気を取り直して、カウンター席の客を落ち着いて避難させるのだった。
同じ頃、店外では。
「デウスエクスが店内に出現したでござる! 皆様、早々にお逃げくだされ!」
岩櫃・風太郎(閃光螺旋のガンカタ猿忍・e29164)が自分のケルベロスカードを見せながら、行列を作っている客へ呼びかけていた。
「やだ、デウスエクスが……!?」
「きゃあああ!!」
デウスエクスと聞いただけで震え上がって逃げ惑う一般人達。
他方。
「ガイバーン、店内の一般人の避難誘導はビルシャナに悟られないよう静かにそっと行って貰いたい、頼むね」
「了解じゃ」
的確な指示で店内へガイバーン・テンペスト(洒脱・en0014)を向かわせた守部・海晴(空我・e30383)も、店外の客を宥めていた。
「はいはい、皆さん慌てず騒がず、前後の人を押して押されて転んだりしないよう気をつけてねー」
彼らのお陰で、店内の客も外の行列も、ビルシャナから逃げるべく努めて静かに動き出した。
さて、店の中では。
「ふむ、毎食カレーを確固たる教義にすべく、足りぬ要素を補おうとは良い心がけだ」
大正義ビルシャナが、一般人が逃げ始めたのへも気づかず、愛楽礼の提案に耳を傾けていた。
「して、毎食カレーに付け足すべき物とは何だ?」
「はいっ、まず一つ! 栄養バランスが良い……というのは概ねその通りですが、カルシウムが不足気味です!」
毎食カレー派を推す側に回った愛楽礼は、ビルシャナへ臆せずにはきはきと物を言った。
「なので、飲み物に牛乳、もしくはデザートにヨーグルト、どちらかの追加をするべきです!」
ビルシャナもしかつめらしく頷く。
「ふむ、良い案であるな。毎回食べ続ける為にはカルシウムも必要であろう」
「そしてもう一つ! カロリーの高さ! その為、定期的な運動も計画に入れるべきです!」
「成る程、運動をすればそれだけ早く腹も減るからな」
「この二つを踏まえて『毎食カレー+牛乳かヨーグルト、朝昼夜に20分ずつのジョギング』、このプランにする事を提案します! どうですか!」
「素晴らしい!」
ぺすぺすぺす。
両の翼の爪で拍手するビルシャナ。
「貴様こそ我が毎食カレー教の幹部に相応しい。今後も新たな信者獲得に向けて、教義の見直しに取り組んで欲しい!」
「へへーっ、有難き幸せ!」
目論見通り、ビルシャナの意識を議論に集中させた愛楽礼。大層信頼されたものである。
(「まーた妙なビルシャナが出てきちゃったなぁ」)
ピジョン・ブラッド(銀糸の鹵獲術士・e02542)は、元々食への拘りが薄い為に突入直前ギリギリまで——まるでテスト当日の生徒のように、スマホを覗き込んでカレーについて調べていた。
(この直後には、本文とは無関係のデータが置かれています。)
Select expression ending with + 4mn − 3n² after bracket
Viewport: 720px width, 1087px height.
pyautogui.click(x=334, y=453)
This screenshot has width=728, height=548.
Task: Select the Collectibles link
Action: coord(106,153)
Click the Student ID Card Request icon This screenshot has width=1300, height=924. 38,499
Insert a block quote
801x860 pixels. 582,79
(「元は善良な一般人てのは正直いい気分じゃないから、早くビルシャナの本体を叩きたいな」)
胸の内ではそんな屈託を抱えつつも、店内へ入る際は明るい表情を取り繕って、
「素晴らしい! 実にマサラ!」
と拍手する演技派なピジョン。
「ほう、貴様も毎食カレーに賛同するかね?」
「ああ、勿論さ。カレーのスパイスは心を整える香りや、防腐作用もあるし機能的だね。特にターメリックは肝臓にいいというし、実に健康的だ」
ビルシャナの気を上手く引いたピジョンは、カレーがどれだけ身体に良いかを滔々と語る。
「今は本格的なレトルトカレーもいっぱいあるし、毎日食べるのに手軽だよね」
元来、軽薄そうな顔をしていて演技も得意というピジョンだから、カレーが如何にお手軽かを語る様も、大変堂々としていた。
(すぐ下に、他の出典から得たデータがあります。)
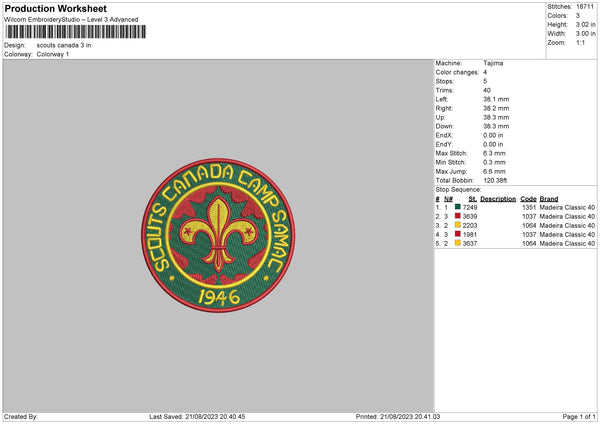
Task: Click the Machine value Tajima
Action: pos(493,63)
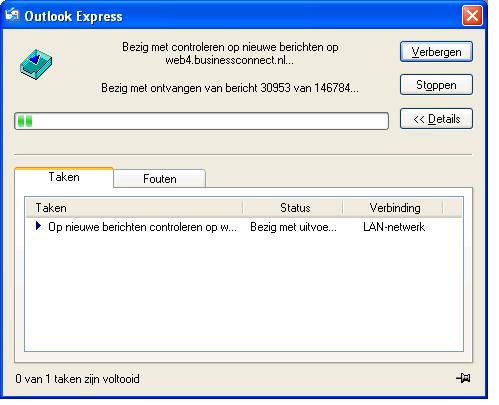The height and width of the screenshot is (405, 499).
Task: Sort by the Taken column header
Action: click(x=134, y=208)
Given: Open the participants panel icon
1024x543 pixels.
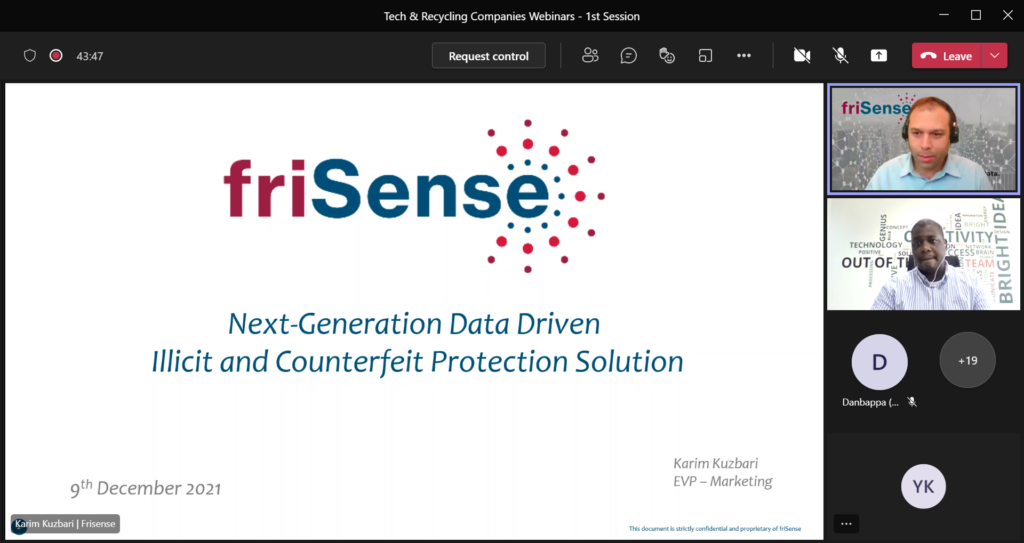Looking at the screenshot, I should pyautogui.click(x=590, y=56).
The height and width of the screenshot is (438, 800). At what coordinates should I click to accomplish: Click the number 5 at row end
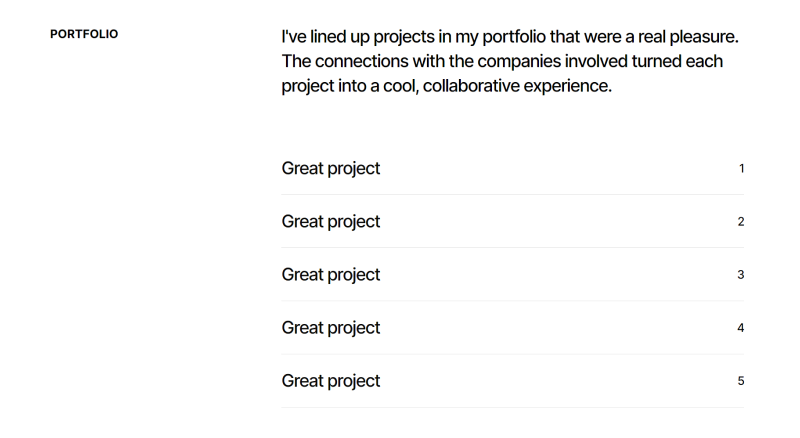pyautogui.click(x=741, y=381)
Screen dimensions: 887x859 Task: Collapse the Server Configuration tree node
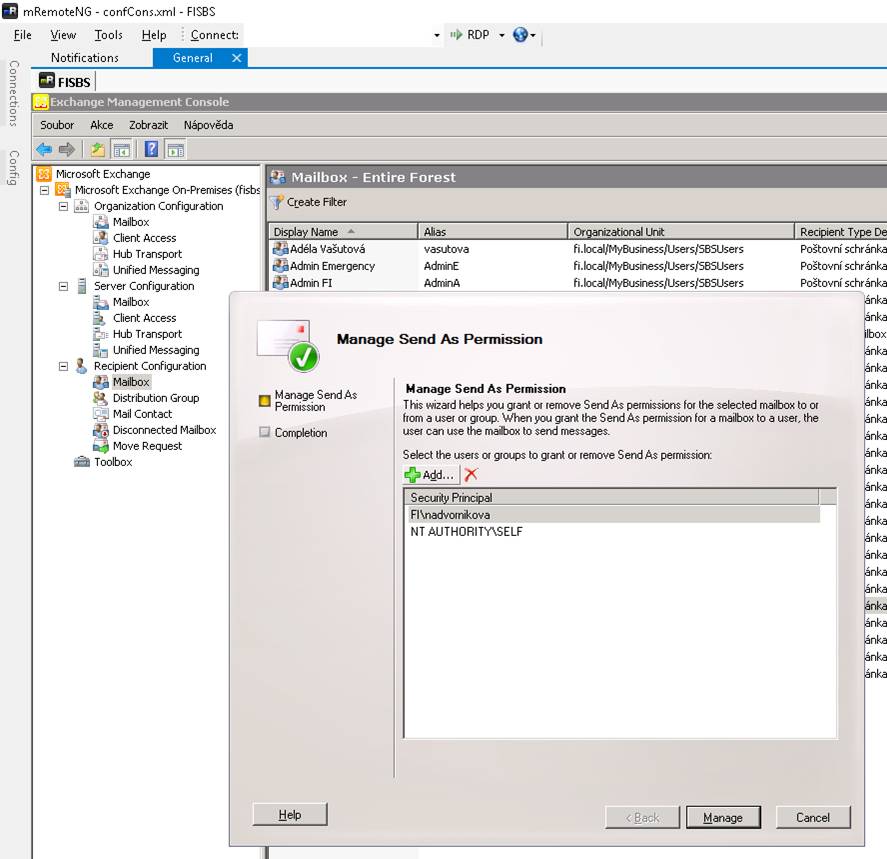pyautogui.click(x=63, y=286)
「うむ、このインドカレーにも、カレー粉には当然のこと、ライスの方にも、何とサフランライスとターメリックライスを混ぜてあるようだ。これも客の健康を考えた店主の気遣いであろうな」
「それは凄いね! ちなみにカレーなら僕の母国イギリスも負けてないよ」
加えて欧風カレーについても、炒めた玉ねぎやニンニクの風味、月桂樹やタイム、クローブの香りの妙を、立て板に水の如く解説してみせた。
「うむうむ。イギリスのカレーも旨い物であるな。我は小麦粉をしっかり炒めたのが特に好みだ」
「だろうだろう。もしや君はインド派かい? いやいやそれも結構! 一緒にスパイスルートへ繰り出そうじゃないか」
「おう、新たな同志よ! 貴様とは旨いカレーが食えそうだ!」
すっかり意気投合——無論ピジョンは演技なのだが——して、肩を抱き合うピジョンとビルシャナであった。
他方。
「365日毎食カレー食べてます。だから気持ちはよく分かるんです」
藤・小梢丸(カレーの人・e02656)が、勿論当然当たり前の如く、毎食カレー賛成派としてビルシャナへ接触する。
今もむしゃむしゃ食べているカレーは、厨房で店員を避難誘導する際に、許可を得て鍋から失敬してきた出来立て熱々大盛りカレーである。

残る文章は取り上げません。